COVID-19 vaccines remain accessible without a prescription in North Carolina for adults with a qualifying high-risk condition or who are age 65 and older after Governor Josh Stein issued standing public health orders on Sept. 12.
Individuals who meet the Center for Disease Control’s criteria can now visit their nearest pharmacy for vaccination. Apart from age, the list of high-risk conditions includes chronic diseases, disabilities, weakened immune systems, mental health conditions and high BMI, among others.
The N.C. Department of Health and Human Services lists relevant resources on its website, including information on low-cost or free vaccines for those without health insurance.
In a press release, Gov. Stein’s office urged North Carolinians to get vaccinated ahead of this winter’s contagious disease season, noting that “COVID-like illness” caused 21,600 hospitalizations in the state last year.

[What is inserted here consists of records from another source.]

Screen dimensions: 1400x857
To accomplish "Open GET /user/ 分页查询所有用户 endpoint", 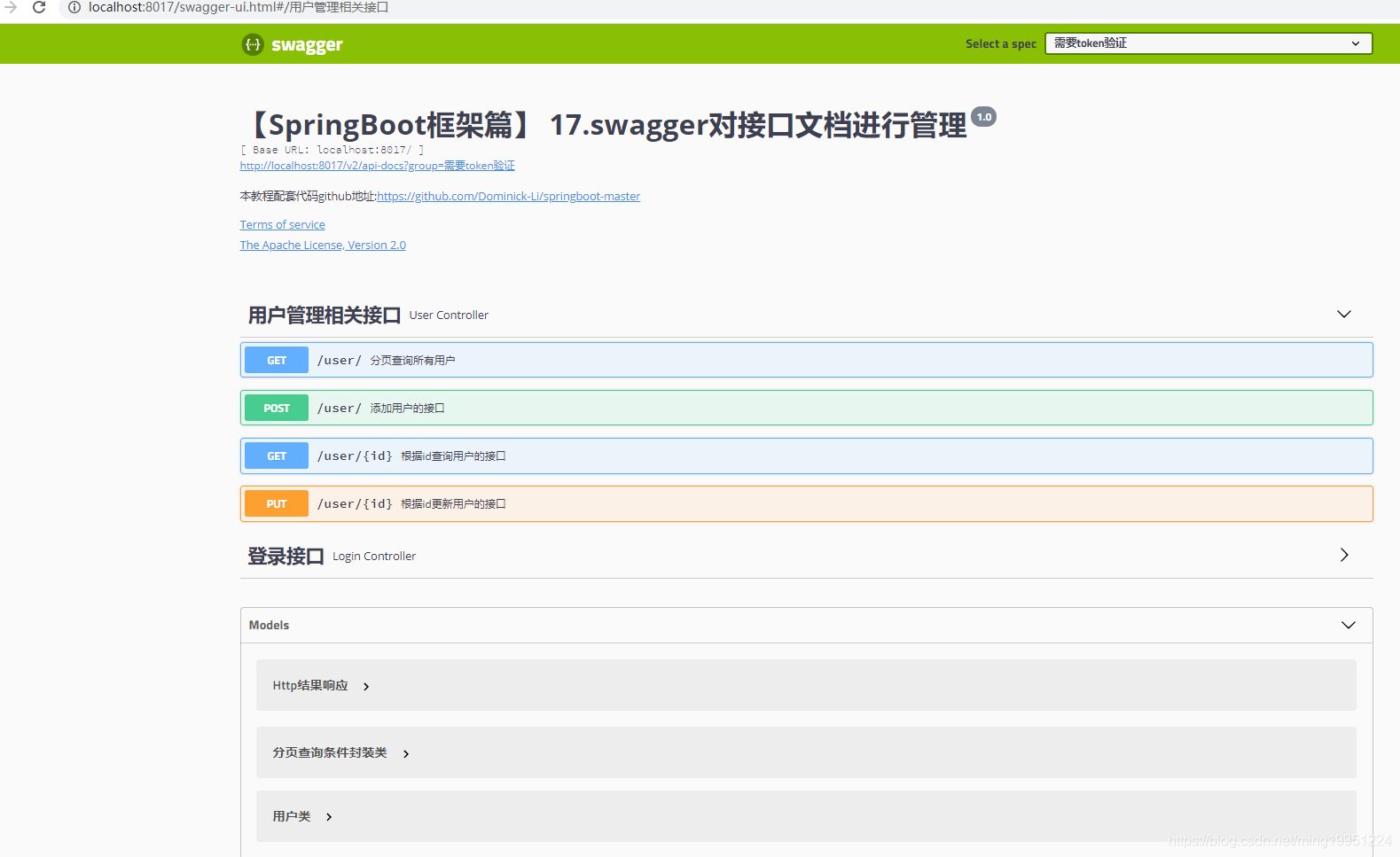I will pyautogui.click(x=806, y=361).
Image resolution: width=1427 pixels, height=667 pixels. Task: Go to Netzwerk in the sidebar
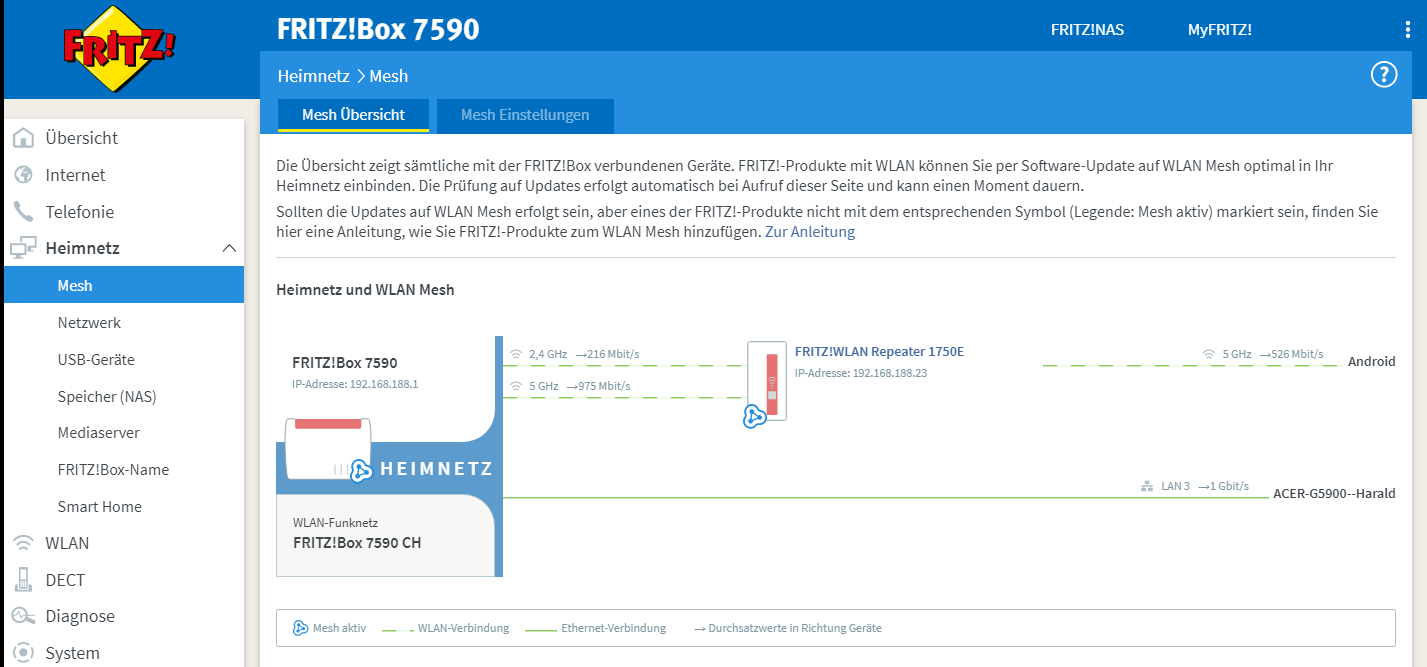89,323
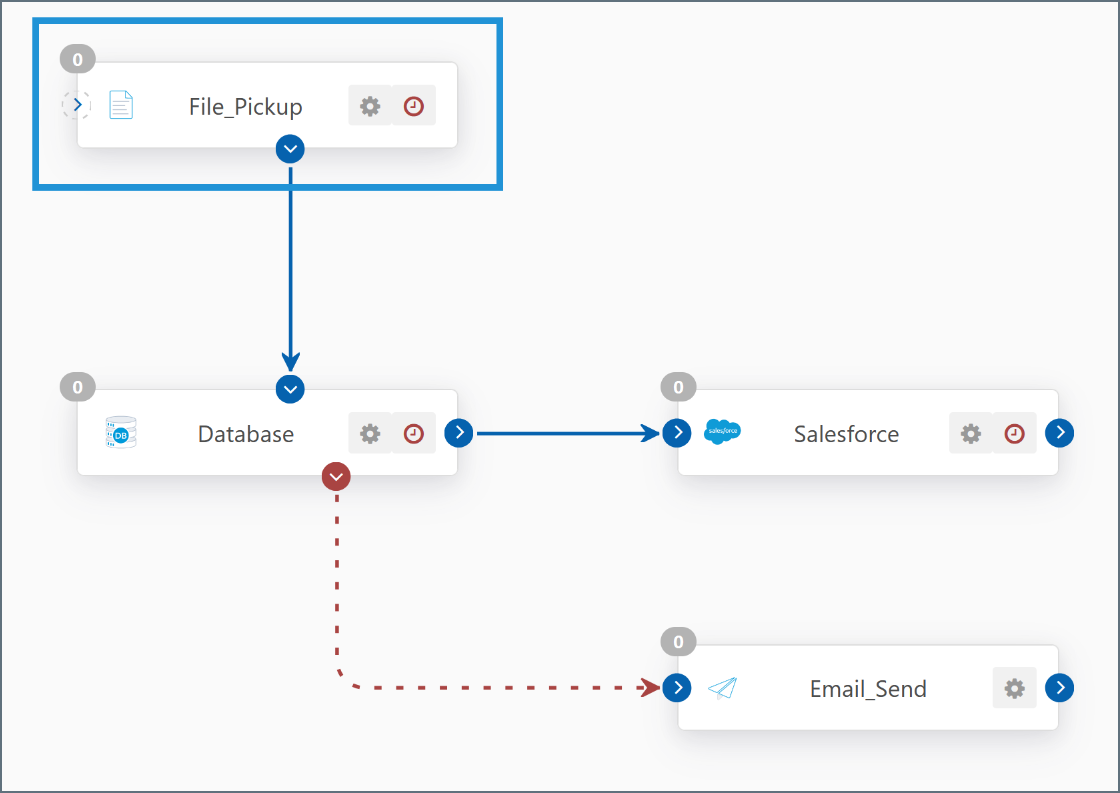This screenshot has width=1120, height=793.
Task: Open Email_Send settings gear
Action: 1014,688
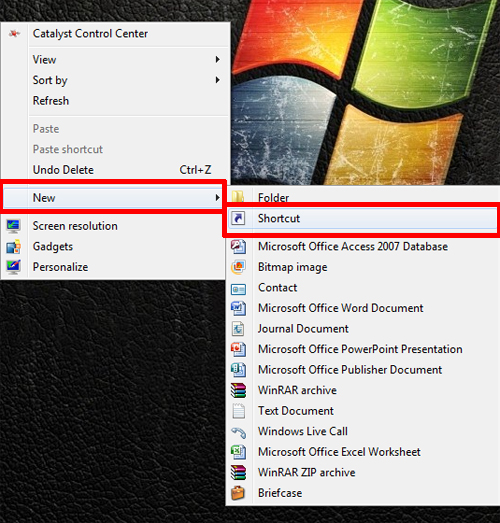This screenshot has height=523, width=500.
Task: Click the Excel Worksheet icon
Action: 238,452

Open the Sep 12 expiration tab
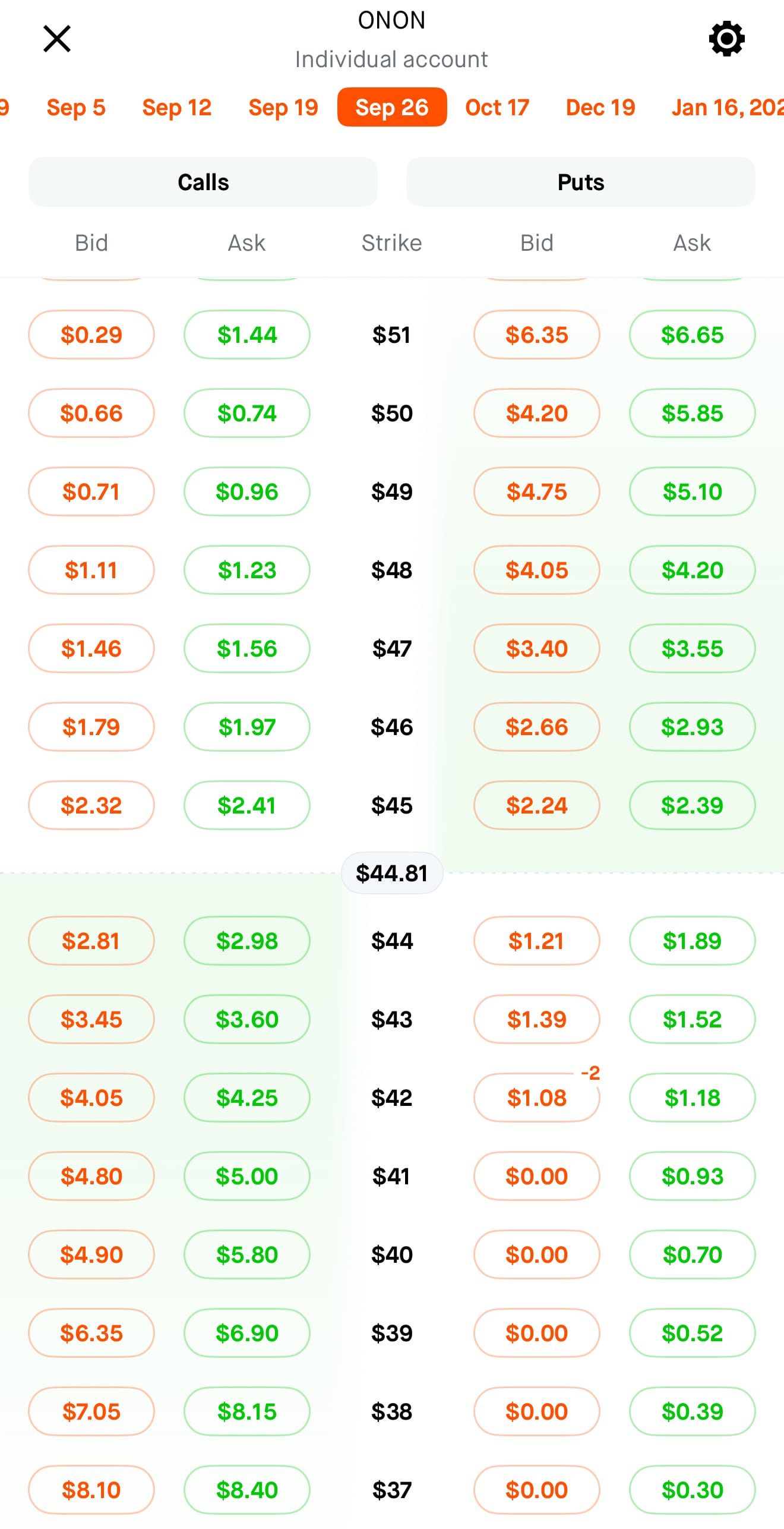pos(177,108)
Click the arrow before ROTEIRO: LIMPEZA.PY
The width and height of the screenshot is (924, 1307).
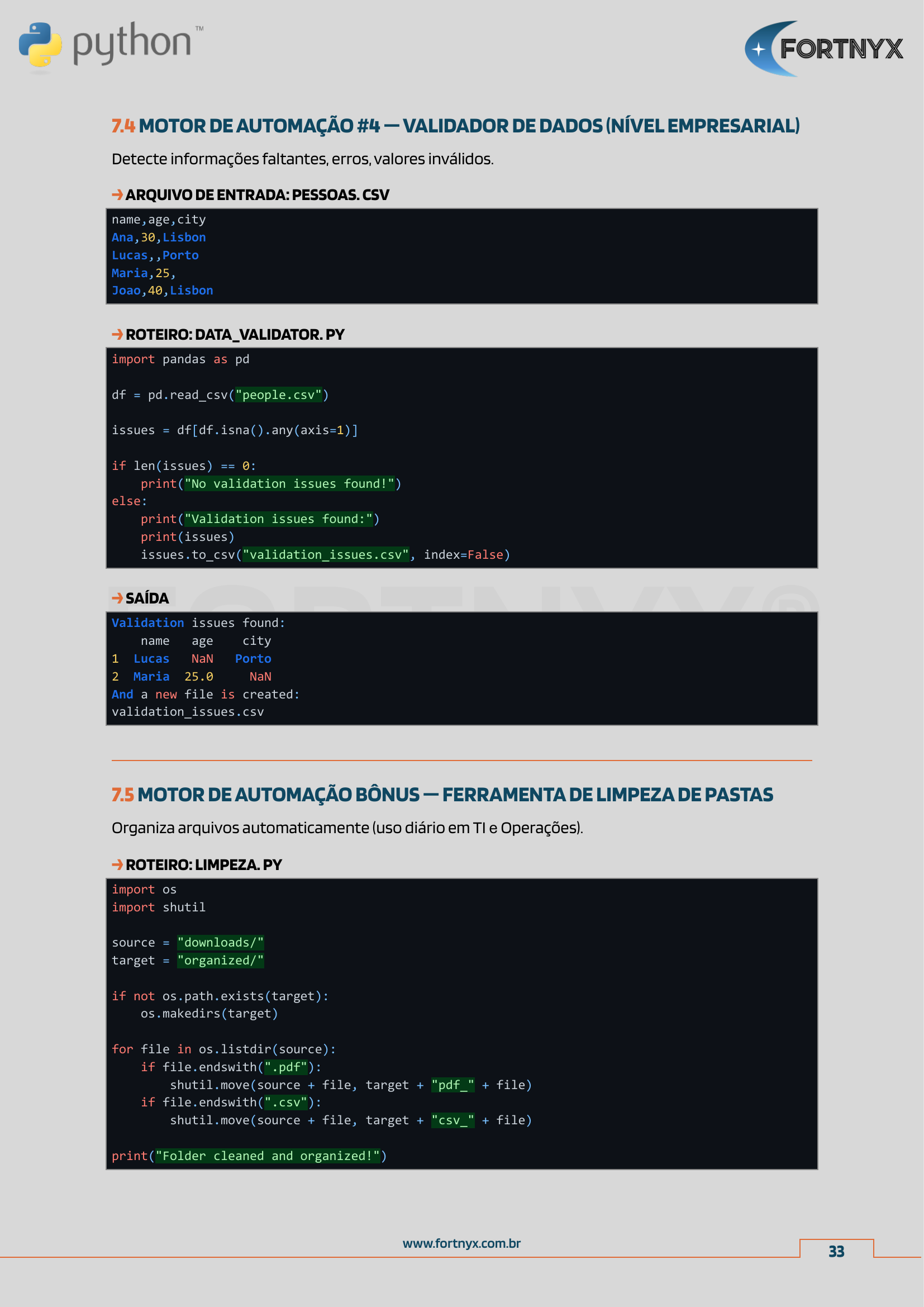117,864
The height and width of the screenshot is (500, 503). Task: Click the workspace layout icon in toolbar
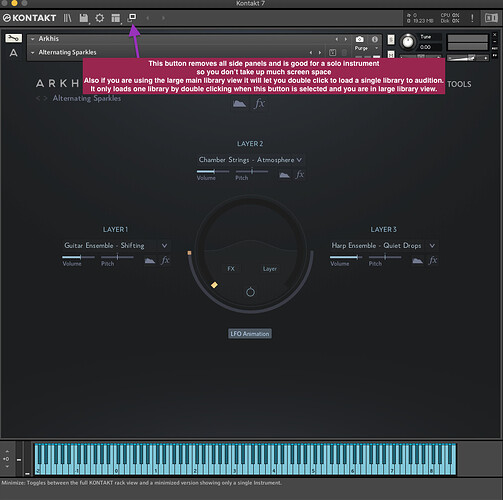click(116, 18)
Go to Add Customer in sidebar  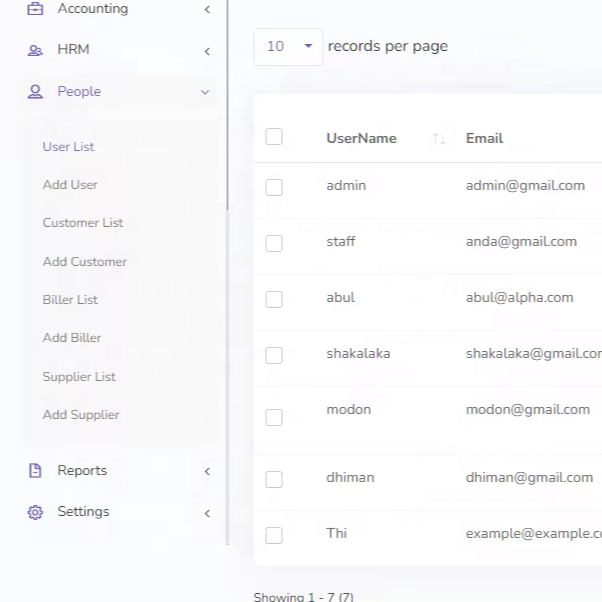point(84,262)
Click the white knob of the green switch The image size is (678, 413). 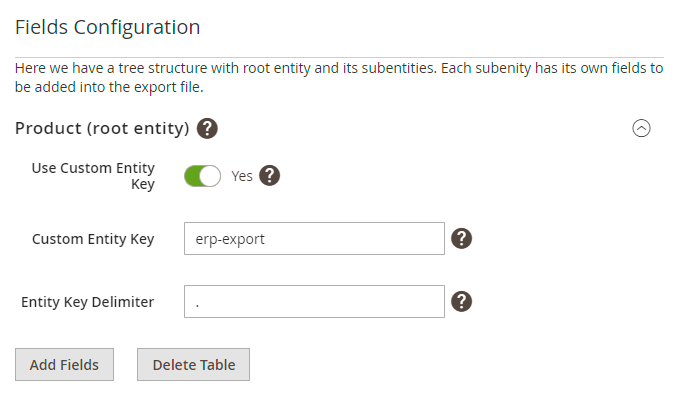210,176
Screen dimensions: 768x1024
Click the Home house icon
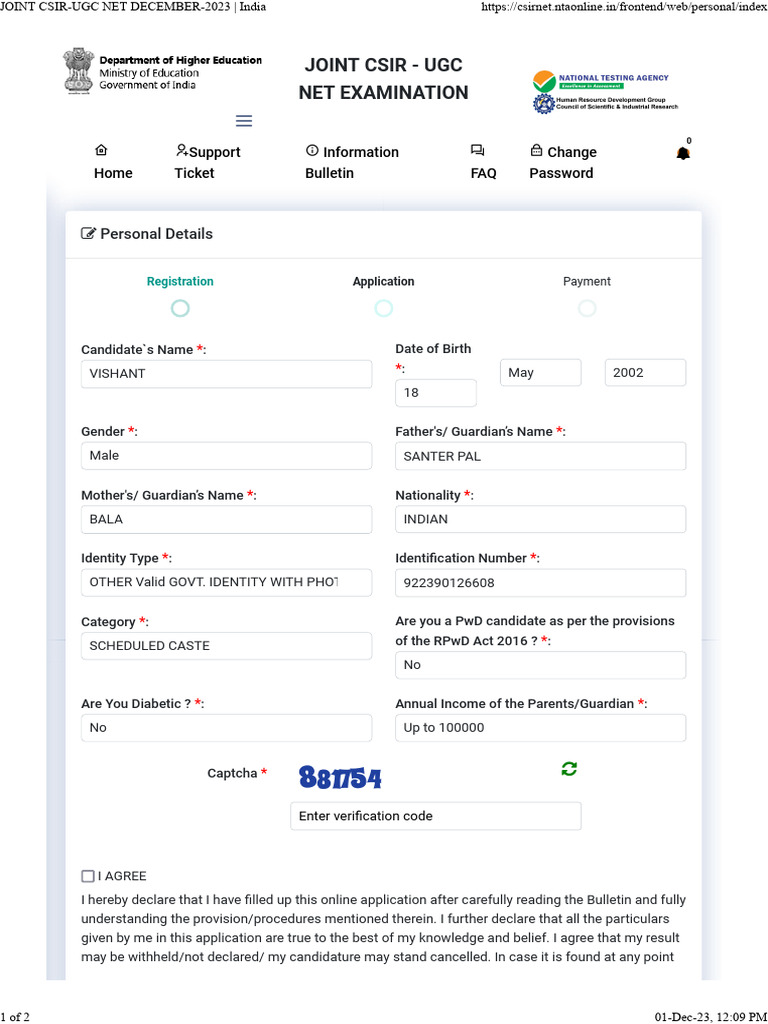click(x=101, y=150)
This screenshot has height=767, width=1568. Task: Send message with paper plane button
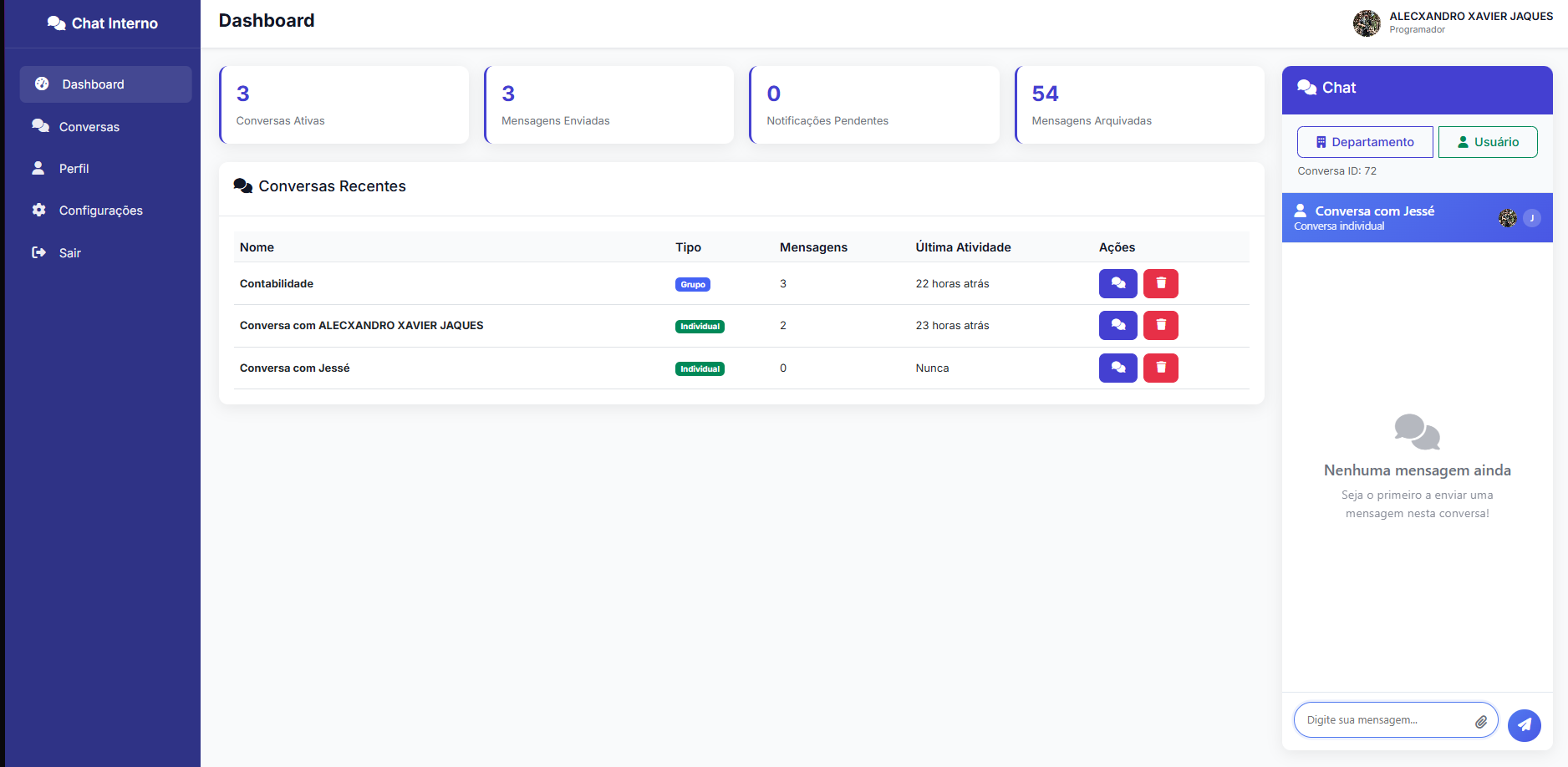click(x=1524, y=725)
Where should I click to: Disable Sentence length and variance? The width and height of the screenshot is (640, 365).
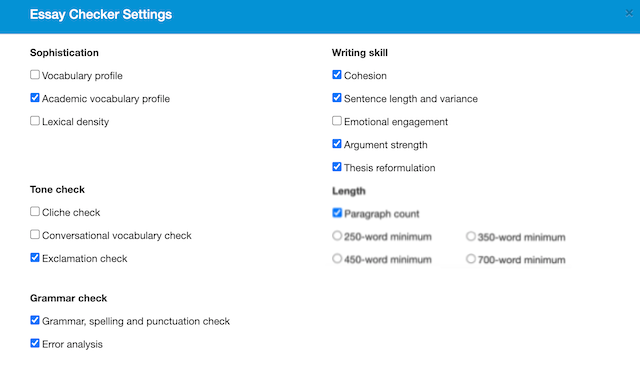(337, 98)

Conflicting recommendations forecast continued confusion
The future availability of COVID-19 vaccines and other inoculations in the United States is uncertain. In September, a CDC panel under the guidance of Health Secretary Robert F. Kennedy Jr. advised that Americans consult a medical provider before getting vaccinated. The Food and Drug Administration also recently revised its recommendations, limiting access to COVID-19 vaccines for most healthy people.
Since the beginning of the second Trump administration, federal public health guidelines have increasingly strayed from scientific consensus. In August, the American Academy of Pediatrics released a different vaccine schedule for children than that of the CDC for the first time in 30 years. The states of California, Oregon and Washington also recently formed a “West Coast Health Alliance” to issue unified vaccine recommendations for respiratory viruses in opposition to the CDC.
WFU professor weighs in
Dr. Megan Bennett, an assistant professor of Health and Exercise Science at Wake Forest who studies epidemiology and public health, praised Gov. Stein’s action to preserve vaccine access in North Carolina but said she remained “deeply concerned” by the new federal guidelines.
“State-level interventions cannot fully address the broader implications of this policy shift,” Bennett said in a statement. “The FDA has introduced unnecessary confusion into what should be a straightforward public health intervention.”
Bennett warned that even otherwise healthy individuals can experience serious illness from COVID-19 or spread the disease to more susceptible groups.
“Restricting access to these life-saving interventions represents a tragic backwards step in our pandemic response, one that prioritizes short-term political expediency over long-term public health outcomes and threatens to exacerbate existing health disparities in our most vulnerable communities,” Bennett said.